Sobre ele, sobra ela
Ele tinha medo. Sabia que não fazia sentido, sabia que a situação era favorável a ele, mas mesmo assim não conseguia obter a segurança necessária para não se preocupar a cada segundo com a possibilidade da perda. Talvez porque, pela primeira vez, tivesse a noção de que tinha em mãos algo de muito de valor, algo com que sempre sonhara e nunca conseguira alcançar. Custava até a acreditar que tinha alcançado, e muitas vezes colocava tudo a perder por causa dessa desconfiança. O fato era que ela estava ali, apesar de todas as dificuldades existentes, e ele simplesmente não sabia como fazer para não deixá-la sair de perto. Deveria saber que, para isso, só bastava sê-lo, pois fôra assim que chegara até ali. Mas não. Tinha a sensação de que tudo que fizesse era pouco, que a qualquer instante os castelos de areia poderiam ruir e seus sonhos se perderiam de vez. E não adiantava as palavras ditas, as confissões trocadas e as juras de amor infinitas; ele não se convencia, talvez traído pela própria consciência de quem não aprendeu a amar e não acredita que possa ser amado por alguém. Por vezes se rendia à impossibilidade da situação, descrente na concretização de um sentimento que parecia atravessar quilômetros em estradas sem fim. Porém, ao dormir, tinha a certeza de que o pensamento sublimava, e eles se encontravam, ainda que no campo em que só os amantes à moda antiga costumavam caminhar. E era ali que tudo fazia sentido, que não havia imperfeições, dúvidas ou dificuldades, apenas dois se tornando um, a felicidade no estado mais simples de sua complexidade.

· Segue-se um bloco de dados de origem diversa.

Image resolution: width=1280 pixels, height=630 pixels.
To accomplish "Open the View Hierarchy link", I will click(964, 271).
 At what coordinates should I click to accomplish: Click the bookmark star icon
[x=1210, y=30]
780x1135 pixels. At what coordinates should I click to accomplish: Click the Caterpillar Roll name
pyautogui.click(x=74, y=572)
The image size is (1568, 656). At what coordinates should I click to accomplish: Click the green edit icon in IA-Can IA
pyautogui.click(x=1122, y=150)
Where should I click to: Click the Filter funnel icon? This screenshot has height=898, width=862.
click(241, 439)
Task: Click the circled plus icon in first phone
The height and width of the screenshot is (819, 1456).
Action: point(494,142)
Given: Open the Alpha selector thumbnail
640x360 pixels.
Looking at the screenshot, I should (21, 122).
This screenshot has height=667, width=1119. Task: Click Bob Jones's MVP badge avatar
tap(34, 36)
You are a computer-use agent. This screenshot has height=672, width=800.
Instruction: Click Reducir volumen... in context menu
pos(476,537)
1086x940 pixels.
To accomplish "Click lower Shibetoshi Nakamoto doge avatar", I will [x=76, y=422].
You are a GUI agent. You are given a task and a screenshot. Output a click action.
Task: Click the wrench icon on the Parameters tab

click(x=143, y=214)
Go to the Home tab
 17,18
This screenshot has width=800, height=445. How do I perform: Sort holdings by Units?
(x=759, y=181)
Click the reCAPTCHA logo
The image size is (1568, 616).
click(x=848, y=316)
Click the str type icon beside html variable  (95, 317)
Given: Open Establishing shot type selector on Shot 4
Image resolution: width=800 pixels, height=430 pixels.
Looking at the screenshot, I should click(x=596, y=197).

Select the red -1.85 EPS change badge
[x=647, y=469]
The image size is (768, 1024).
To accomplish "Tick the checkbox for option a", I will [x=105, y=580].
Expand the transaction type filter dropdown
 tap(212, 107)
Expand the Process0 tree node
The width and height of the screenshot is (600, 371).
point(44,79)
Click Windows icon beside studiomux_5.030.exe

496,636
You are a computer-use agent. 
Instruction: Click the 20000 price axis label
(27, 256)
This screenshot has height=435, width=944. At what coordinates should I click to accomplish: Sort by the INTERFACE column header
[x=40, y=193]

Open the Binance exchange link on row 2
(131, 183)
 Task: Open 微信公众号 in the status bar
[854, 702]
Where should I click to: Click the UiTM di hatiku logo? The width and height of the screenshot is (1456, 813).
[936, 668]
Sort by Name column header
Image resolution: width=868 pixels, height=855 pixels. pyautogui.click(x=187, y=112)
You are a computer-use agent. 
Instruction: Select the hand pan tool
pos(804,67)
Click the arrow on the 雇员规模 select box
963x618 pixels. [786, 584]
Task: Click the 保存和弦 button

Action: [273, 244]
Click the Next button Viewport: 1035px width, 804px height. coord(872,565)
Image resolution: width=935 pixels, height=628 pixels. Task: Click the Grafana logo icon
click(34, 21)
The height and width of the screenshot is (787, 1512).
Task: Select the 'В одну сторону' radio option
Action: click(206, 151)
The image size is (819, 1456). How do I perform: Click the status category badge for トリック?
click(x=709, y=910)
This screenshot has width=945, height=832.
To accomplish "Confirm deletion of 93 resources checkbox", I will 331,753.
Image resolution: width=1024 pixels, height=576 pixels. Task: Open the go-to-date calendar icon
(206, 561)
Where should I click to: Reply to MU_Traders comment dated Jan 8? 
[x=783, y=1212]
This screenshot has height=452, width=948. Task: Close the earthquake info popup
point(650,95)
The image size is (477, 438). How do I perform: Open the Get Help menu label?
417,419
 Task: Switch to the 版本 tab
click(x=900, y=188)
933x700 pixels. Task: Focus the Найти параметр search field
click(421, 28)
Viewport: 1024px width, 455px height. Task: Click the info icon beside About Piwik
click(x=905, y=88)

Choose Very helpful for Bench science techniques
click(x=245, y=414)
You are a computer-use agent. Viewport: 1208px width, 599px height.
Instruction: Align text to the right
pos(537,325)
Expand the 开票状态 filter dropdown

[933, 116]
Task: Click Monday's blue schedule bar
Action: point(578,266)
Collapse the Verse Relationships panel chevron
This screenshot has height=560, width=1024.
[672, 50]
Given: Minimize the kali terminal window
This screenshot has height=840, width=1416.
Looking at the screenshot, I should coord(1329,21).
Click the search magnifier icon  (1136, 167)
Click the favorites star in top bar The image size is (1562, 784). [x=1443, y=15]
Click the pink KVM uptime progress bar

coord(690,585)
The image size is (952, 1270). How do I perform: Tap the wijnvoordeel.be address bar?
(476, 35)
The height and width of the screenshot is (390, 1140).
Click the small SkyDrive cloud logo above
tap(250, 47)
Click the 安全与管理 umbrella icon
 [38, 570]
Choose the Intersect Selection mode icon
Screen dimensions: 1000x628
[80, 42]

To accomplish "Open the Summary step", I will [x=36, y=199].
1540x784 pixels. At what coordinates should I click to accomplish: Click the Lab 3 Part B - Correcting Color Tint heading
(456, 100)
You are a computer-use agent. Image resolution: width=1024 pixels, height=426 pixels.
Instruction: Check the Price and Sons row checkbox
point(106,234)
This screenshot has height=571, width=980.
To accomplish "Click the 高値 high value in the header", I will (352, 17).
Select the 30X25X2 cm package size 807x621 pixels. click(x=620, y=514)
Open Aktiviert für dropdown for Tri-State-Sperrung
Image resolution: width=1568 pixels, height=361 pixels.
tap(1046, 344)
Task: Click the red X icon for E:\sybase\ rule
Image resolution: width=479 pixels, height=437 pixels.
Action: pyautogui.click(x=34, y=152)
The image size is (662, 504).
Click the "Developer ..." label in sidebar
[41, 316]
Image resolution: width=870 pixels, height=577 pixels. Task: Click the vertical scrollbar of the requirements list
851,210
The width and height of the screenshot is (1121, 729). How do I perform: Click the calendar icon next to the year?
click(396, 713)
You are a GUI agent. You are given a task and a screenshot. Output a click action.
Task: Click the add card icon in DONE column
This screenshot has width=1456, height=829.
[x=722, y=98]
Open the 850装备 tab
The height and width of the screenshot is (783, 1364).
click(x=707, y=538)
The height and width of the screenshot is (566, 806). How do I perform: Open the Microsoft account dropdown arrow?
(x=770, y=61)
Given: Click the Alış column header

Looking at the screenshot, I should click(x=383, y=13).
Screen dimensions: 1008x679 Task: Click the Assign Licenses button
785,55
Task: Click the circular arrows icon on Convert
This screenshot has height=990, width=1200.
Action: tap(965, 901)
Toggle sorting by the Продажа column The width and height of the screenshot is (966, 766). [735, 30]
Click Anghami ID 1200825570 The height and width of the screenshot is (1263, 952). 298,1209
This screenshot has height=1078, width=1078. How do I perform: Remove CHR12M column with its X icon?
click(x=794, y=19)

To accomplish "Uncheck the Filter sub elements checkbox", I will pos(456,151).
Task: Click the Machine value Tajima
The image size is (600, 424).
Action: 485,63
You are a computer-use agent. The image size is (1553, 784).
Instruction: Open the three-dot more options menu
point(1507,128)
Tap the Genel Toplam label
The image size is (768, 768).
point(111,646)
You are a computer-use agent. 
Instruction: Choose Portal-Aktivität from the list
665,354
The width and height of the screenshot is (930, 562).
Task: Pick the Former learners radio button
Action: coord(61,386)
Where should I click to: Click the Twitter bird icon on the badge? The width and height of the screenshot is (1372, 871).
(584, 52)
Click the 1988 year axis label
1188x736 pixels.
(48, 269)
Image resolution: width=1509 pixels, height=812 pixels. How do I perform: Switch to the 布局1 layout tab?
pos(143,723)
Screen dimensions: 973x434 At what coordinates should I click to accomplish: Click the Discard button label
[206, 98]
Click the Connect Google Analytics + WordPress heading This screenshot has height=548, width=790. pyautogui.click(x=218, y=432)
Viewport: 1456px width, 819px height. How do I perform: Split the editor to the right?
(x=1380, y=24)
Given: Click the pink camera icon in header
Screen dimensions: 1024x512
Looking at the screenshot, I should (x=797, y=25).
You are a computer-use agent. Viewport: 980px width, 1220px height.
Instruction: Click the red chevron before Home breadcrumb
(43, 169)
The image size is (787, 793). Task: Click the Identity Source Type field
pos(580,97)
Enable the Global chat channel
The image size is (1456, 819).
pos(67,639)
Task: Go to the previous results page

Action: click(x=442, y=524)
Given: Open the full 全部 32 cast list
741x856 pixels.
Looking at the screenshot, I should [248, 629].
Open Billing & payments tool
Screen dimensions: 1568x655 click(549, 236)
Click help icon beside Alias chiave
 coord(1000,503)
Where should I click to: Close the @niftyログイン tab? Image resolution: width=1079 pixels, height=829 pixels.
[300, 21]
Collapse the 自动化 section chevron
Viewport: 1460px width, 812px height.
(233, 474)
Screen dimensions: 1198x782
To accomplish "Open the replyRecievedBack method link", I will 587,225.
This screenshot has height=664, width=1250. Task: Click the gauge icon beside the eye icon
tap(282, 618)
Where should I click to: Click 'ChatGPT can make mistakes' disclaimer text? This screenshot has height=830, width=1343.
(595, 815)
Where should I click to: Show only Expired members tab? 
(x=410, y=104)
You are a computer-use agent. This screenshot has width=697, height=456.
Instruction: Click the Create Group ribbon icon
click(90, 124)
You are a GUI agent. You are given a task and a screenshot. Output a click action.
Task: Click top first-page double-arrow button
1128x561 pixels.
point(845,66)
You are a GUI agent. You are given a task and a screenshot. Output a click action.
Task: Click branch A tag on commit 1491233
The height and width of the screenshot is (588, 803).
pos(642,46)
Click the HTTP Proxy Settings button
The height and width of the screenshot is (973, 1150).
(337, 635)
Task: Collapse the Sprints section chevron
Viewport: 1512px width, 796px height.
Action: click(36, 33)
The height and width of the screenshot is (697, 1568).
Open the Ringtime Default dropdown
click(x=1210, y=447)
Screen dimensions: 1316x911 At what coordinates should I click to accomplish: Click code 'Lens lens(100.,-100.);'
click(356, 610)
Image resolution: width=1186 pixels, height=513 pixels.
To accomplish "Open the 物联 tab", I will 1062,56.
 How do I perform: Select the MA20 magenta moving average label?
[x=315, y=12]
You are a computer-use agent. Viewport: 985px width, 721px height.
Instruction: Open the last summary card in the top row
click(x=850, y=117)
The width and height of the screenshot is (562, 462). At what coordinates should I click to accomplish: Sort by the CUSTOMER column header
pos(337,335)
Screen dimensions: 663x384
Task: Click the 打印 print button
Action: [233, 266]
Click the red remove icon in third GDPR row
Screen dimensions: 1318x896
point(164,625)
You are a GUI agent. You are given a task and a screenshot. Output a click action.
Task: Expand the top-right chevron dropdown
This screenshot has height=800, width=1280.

Quando a chuva ia embora, mas o sol não aparecia, nem a lua, porque não havia mais a noção de tempo, nem de espaço, só de que não há medida para a paixão. Porque o amor não se dá calado, eles bem sabem (ao menos nos sonhos eles sabem). Ele tinha medo, é verdade. "Não há motivos para isso", ela costumava dizer. Mas ele sabia que o amor não podia ser compartilhado além de dois. Por isso tinha medo. E ela continuava ali.
Esperando.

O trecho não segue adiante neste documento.